Sesaat kemudian kami mengadakan kebaktian singkat di Lau kawar yang berlangsung dengan hening dan tenang, apalagi pembicara kami (Sabar Siahaan berceloteh dengan Indah. Rasanya kata-kata yang Beliau keluarkan sangat Menyejukkan hati kami, karena Tema dalam kebaktian “Pilihanku tanggung jawabku” rasanya, sangat cocok dengan kondisi saat itu. Karena bilamana misalnya telah kami memilih untuk Naik gunung, otomatis kami mempunyai Tanggung jawab yang besar untuk memenuhi kebutuhan disana dan bertanggung jawab dengan segala resiko yang terjadi. Tapi syukur memang, apa yang tidak kami inginkan tidak terjadi disana. Misalnya kecelakaan atau apa segala macam. Dan seiring kebaktian berlangsung, tak terasa malam menyambut kami langit telah “tersenyum” dengan Ribuan bintang-bintang bersinar dengan indah dan cemerlang.
Setelah itu, menunggu waktu menunggu keberangkatan Kami berangkat malam,sebagian dari kami, mengambil kesibukan mempersiapkan makan malam dan sebagian lagi menghibur dengan melantunkan lagu-lagu dengan iringan tawa dan lelucon yang lucu membuat kami bahagia dan begitu senangnya saat itu.
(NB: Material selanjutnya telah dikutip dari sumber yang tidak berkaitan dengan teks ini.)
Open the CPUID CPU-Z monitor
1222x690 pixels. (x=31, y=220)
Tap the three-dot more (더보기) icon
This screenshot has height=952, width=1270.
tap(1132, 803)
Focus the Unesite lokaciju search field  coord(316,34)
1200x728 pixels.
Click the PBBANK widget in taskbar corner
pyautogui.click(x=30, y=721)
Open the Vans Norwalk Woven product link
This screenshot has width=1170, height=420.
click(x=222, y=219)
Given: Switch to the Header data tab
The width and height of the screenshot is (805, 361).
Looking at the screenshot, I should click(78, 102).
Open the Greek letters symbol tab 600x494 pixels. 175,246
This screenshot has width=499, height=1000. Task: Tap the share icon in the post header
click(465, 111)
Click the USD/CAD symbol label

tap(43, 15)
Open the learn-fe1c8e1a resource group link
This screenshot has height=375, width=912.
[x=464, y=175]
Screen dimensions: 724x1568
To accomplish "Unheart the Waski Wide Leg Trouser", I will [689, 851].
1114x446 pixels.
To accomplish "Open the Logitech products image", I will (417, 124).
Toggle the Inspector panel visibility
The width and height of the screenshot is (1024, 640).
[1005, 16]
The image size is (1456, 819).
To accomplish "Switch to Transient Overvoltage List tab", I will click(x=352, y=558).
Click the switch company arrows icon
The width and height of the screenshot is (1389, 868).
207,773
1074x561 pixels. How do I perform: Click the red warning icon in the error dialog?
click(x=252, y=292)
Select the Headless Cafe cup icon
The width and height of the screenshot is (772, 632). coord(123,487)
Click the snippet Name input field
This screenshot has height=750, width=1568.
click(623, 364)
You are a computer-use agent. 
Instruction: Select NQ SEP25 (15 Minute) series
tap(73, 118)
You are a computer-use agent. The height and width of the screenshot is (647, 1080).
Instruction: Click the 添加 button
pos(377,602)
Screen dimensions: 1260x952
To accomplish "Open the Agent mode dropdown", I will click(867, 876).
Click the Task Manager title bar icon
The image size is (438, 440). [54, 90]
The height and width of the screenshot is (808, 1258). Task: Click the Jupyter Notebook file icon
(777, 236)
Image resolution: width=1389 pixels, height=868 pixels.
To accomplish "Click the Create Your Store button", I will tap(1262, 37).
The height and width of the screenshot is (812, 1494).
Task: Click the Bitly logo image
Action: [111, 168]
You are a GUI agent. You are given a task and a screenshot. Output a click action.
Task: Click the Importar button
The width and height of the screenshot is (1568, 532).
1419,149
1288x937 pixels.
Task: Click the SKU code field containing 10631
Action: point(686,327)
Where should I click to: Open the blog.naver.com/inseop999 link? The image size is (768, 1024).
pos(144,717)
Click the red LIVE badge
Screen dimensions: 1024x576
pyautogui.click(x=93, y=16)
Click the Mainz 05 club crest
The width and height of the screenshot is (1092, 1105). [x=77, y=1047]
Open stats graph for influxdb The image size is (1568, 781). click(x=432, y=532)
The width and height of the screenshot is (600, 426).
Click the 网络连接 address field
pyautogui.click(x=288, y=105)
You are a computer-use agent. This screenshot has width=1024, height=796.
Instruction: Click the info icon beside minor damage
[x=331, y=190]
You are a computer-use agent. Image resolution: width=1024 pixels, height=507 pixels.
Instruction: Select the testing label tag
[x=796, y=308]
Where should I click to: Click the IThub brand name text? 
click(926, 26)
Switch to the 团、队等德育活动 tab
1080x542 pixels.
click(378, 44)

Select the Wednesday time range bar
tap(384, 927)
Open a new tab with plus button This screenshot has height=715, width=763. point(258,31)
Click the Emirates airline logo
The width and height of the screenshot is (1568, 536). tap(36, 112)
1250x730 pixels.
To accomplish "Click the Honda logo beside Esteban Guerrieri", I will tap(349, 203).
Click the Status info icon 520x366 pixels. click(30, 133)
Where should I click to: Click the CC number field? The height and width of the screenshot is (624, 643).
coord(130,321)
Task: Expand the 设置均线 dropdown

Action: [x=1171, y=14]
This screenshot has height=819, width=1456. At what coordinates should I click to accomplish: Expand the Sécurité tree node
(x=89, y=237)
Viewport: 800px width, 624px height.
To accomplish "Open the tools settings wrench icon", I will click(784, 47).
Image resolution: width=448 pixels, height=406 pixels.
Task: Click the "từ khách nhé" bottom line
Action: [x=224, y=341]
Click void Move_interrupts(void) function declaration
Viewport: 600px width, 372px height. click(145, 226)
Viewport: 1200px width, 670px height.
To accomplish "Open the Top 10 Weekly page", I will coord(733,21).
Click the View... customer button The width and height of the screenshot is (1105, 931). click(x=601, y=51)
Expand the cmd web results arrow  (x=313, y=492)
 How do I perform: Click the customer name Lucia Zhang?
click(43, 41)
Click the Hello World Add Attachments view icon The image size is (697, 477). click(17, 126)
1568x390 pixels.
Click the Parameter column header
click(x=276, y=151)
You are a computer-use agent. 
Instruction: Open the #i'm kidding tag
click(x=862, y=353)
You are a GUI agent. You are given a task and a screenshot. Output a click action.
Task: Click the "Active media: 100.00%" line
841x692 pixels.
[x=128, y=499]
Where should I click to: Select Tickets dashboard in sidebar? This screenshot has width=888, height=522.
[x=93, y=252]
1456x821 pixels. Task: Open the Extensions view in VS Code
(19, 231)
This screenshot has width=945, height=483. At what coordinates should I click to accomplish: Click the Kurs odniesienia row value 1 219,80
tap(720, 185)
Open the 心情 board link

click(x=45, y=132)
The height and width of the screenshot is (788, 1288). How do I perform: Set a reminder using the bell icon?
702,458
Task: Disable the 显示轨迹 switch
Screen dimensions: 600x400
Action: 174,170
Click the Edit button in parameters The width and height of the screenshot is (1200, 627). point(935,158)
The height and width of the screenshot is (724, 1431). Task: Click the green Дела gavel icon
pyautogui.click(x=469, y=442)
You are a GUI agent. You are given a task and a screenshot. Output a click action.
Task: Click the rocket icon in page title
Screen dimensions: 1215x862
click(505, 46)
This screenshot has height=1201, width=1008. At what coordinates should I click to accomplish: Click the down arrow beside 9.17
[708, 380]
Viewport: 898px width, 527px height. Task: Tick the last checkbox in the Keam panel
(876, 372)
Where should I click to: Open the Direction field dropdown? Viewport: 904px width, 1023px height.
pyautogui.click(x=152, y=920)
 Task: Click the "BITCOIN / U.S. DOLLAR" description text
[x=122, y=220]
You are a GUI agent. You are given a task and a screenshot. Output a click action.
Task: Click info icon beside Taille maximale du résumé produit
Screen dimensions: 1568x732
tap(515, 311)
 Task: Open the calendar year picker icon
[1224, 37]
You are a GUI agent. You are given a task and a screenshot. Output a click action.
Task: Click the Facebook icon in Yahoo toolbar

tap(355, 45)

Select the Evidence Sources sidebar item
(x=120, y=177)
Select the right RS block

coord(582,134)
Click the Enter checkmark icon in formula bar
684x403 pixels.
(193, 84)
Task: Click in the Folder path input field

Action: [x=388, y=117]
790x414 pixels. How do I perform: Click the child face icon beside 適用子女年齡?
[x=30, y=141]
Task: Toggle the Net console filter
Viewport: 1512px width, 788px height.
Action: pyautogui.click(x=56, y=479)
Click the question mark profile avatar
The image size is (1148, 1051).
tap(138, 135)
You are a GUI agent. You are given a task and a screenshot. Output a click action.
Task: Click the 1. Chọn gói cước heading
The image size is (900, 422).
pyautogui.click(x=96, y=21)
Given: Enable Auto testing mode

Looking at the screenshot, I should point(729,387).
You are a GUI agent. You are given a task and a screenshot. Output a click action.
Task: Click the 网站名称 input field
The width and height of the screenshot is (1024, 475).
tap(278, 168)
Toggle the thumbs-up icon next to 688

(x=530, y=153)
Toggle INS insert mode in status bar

Sebelum keberangkatan, kami melakukan persiapan melalui breving singkat dan mendengarkan anjuran(intruksi) oleh Gait(pemandu perjalanan naik gunung) untuk kiranya dalam perjalanan tidak ada yang “macam-macam” demi keselamatan kami dalam petualangan alam. Dalam breving juga, kami menentukan siapa yang tinggal diperkemahan dan siapa yang ikut untuk naik puncak Gunung sinabung. Saat itu yang ikut, B’Sabar siagian (BPC cabang Medan), B’Tolopan, B’Leo, Monang, Dahlia, Bunga, Leni, Jariston, Richi, Niel, Gibeon, Enike, Uli (simpatisan), Charles Gultom (Rekan Petualang dari Jakarta).
Dan yang tinggal diperkemahan B’Masrudi, B’ veri, Rita, disamping menjaga barang-barang dan tenda, mereka juga bersedia akan mempersiapkan makanan dan minuman setelah kepulangan kami nantinya, sehingga dalam perjalanan kami tidak perlu Risau lagi. Dan kami tahu itu tercapai melalui kerja sama yang baik tentunya.
Tepatnya jam 01.00 WIB pagi hari, kami berangkat dari kaki Gunung (lau Kawar) menuju puncak gunung Sinabung dengan membawa perlengkapan dan juga logistik dalam perjalanan. Dan kami berharap semua yang ikut berangkat dari kaki gunung bisa sama-sama sampai dipuncak gunung. Namun secara tak terduga dalam perjalanan, setelah melewati ladang petani setempat, Gibeon terluka karena sabetan kawat Duri yang akhirnya tak bisa mengikuti pendakian selanjutnya. Dan setelah dipertimbangkan untuk kembali pulang ke perkemahan tak bisa hanya sendirian sehingga didampingi salah satu diantara kami dan saat itu orang yang bersedia saat itu adalah B’ Tolop dan Monang, yang selanjutnya mereka bertiga tak ikut untuk mendaki Gunung.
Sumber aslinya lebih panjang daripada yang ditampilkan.